- [SOURCE MATERIAL]:
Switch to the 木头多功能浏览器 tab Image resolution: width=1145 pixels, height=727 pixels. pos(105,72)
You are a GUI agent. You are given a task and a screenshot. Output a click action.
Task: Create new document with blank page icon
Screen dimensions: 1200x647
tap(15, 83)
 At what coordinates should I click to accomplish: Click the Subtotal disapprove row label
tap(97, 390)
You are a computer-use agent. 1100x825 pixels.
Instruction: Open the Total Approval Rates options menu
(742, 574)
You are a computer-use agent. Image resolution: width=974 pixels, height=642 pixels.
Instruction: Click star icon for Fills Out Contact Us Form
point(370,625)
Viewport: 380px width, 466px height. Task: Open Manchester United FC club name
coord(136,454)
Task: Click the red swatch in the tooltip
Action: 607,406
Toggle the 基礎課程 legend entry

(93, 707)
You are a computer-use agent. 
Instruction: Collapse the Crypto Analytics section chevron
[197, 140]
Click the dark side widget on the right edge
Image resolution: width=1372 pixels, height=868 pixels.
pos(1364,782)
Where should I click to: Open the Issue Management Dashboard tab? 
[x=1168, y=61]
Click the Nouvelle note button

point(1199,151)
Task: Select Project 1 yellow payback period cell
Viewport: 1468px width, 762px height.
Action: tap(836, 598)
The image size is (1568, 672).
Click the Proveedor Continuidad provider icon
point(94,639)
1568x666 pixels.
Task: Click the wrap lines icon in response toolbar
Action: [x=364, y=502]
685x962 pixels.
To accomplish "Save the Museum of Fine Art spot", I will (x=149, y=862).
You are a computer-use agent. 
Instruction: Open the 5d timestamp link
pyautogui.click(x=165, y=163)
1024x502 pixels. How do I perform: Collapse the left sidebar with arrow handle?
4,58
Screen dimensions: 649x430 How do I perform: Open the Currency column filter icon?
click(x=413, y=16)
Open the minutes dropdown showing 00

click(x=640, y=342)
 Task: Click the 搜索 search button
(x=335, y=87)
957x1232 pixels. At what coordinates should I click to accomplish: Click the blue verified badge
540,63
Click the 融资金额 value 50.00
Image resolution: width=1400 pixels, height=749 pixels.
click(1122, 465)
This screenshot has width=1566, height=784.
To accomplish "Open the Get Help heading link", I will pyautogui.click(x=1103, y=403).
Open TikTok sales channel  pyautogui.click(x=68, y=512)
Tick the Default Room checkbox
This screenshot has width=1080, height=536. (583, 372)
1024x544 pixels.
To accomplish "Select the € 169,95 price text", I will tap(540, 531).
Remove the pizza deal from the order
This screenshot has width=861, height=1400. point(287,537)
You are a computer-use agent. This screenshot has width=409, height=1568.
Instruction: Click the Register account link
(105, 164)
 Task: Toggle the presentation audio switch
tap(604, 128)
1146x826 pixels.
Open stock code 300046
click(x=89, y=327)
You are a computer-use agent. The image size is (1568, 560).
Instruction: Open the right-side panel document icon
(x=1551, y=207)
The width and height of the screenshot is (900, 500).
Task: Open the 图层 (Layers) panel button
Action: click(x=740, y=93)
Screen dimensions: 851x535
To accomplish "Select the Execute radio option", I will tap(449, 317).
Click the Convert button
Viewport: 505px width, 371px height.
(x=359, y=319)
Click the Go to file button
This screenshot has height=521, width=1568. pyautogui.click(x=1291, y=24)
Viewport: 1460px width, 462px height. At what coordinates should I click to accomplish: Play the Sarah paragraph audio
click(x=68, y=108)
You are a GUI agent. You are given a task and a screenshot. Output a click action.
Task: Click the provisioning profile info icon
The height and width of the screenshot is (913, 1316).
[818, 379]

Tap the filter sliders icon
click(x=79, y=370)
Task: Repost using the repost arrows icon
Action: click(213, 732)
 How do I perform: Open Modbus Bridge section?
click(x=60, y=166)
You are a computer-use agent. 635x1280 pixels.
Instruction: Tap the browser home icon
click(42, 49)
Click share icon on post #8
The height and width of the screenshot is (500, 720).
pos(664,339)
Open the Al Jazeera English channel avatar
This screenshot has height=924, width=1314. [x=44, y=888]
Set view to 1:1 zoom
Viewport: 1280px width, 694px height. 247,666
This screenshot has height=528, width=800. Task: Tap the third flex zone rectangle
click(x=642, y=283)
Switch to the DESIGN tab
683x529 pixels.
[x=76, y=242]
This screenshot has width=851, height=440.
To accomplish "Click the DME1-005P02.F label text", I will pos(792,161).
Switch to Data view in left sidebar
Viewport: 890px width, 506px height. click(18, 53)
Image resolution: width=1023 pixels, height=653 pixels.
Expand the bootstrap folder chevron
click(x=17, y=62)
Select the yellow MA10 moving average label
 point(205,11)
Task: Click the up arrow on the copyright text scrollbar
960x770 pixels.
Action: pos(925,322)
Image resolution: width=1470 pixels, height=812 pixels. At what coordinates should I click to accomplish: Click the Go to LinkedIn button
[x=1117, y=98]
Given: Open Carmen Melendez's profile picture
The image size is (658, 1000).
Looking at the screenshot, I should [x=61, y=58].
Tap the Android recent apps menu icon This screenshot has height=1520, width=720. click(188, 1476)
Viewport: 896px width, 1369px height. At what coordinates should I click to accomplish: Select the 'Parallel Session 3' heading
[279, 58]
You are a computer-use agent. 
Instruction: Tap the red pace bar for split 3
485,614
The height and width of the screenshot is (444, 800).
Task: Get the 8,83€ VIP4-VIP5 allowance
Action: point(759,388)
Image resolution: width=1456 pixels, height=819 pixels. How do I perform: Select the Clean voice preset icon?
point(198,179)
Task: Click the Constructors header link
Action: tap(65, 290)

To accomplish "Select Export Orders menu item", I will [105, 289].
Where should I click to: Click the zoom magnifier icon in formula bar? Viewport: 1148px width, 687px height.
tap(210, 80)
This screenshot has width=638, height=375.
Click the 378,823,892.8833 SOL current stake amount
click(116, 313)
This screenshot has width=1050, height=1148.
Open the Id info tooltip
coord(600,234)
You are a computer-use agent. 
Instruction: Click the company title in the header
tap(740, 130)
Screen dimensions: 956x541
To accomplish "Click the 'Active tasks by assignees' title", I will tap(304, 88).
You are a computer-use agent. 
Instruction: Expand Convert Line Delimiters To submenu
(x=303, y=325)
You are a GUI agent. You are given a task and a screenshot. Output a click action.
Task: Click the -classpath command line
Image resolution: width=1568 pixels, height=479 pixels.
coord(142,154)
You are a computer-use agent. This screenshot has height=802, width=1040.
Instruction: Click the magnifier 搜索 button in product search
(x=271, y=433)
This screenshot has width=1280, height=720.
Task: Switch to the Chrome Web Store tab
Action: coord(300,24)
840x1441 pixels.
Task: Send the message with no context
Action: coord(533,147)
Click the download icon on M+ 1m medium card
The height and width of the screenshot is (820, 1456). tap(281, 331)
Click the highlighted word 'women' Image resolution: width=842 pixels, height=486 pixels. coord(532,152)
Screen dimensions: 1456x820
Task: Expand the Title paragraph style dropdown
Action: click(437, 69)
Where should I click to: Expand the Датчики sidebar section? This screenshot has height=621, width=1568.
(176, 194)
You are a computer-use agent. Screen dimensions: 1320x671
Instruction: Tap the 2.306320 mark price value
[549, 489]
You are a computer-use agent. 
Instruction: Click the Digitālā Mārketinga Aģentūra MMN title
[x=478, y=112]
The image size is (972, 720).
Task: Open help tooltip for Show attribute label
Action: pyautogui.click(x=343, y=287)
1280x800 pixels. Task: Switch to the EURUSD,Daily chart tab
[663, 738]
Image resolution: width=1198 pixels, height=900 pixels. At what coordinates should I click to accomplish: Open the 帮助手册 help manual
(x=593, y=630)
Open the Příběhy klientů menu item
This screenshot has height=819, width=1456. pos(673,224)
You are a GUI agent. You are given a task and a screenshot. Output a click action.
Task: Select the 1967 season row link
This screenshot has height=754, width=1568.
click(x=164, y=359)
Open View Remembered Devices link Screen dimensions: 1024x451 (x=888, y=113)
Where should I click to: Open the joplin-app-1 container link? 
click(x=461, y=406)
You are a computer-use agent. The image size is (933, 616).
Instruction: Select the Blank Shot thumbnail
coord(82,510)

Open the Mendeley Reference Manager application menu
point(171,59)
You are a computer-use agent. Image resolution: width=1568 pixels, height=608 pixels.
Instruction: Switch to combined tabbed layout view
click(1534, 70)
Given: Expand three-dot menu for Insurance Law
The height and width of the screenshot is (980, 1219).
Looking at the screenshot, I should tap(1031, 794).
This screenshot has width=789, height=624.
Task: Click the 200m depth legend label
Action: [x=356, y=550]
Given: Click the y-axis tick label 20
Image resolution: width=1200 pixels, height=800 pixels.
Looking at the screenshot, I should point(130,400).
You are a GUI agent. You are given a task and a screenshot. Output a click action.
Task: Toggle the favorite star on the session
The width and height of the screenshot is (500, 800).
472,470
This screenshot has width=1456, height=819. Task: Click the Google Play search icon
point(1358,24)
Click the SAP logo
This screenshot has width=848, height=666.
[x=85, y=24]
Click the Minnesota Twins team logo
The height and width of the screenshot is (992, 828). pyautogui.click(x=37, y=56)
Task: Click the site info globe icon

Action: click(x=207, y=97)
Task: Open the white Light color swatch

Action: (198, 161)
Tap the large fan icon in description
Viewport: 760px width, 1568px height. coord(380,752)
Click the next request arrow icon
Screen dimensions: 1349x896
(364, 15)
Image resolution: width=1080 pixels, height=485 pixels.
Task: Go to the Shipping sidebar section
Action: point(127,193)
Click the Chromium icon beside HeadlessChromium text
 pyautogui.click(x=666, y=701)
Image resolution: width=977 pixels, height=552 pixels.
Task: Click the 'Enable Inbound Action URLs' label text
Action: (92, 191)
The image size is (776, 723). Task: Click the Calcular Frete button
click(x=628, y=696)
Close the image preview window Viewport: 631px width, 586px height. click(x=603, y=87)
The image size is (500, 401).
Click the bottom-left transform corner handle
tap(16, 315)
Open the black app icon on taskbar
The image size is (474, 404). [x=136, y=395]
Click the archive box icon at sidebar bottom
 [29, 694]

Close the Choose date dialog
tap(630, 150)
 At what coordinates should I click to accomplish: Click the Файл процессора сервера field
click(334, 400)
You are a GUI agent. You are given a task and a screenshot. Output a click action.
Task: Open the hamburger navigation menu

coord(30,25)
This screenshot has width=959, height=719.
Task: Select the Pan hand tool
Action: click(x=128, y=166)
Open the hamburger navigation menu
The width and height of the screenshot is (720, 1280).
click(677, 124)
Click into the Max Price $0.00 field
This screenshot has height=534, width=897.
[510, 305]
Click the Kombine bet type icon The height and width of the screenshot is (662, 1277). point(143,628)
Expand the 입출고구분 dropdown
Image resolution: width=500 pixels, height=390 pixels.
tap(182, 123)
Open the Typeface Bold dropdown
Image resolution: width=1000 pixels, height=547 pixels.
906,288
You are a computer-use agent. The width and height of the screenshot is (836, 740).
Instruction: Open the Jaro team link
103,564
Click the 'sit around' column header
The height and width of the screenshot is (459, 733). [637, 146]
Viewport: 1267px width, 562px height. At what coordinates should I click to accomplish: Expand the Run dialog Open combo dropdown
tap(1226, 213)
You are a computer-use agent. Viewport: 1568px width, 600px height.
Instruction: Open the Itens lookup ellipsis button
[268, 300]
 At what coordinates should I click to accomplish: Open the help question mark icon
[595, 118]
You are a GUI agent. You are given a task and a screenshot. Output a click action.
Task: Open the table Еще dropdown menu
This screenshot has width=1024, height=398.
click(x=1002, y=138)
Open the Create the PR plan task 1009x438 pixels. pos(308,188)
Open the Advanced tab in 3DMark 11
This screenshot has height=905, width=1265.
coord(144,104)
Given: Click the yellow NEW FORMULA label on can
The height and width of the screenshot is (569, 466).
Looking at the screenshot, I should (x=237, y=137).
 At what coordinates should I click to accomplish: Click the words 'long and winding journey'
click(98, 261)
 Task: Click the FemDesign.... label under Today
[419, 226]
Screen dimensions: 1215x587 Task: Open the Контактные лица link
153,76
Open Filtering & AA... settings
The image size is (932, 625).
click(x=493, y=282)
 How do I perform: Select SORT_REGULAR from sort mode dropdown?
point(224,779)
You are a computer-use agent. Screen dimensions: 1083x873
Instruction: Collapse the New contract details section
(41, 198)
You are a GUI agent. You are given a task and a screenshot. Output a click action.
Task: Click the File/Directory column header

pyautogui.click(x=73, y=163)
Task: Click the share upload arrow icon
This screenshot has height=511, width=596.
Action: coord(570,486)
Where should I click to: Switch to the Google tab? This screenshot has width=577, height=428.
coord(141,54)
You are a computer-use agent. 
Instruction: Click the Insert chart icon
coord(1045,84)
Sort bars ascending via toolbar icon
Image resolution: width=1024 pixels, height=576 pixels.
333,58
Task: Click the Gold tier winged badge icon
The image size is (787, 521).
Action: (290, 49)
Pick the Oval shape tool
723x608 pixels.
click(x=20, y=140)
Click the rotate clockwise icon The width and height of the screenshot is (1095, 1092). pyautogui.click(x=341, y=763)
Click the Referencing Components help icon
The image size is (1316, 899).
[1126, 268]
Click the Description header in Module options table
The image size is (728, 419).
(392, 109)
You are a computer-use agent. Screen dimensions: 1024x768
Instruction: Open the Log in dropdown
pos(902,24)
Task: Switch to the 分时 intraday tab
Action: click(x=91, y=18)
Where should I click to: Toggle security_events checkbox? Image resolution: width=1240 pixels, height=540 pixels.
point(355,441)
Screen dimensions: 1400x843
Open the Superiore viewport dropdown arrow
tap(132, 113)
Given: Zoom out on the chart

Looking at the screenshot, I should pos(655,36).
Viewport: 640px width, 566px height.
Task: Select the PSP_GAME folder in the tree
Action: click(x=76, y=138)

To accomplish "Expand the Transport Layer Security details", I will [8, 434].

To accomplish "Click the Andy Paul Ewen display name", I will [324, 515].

- [INSTRUCTIONS TO FOLLOW]: Your answer should hold every line of the entries that contains the string "share".

- [TASK OUTPUT]:
Click share icon on post #8
Task: Click the share upload arrow icon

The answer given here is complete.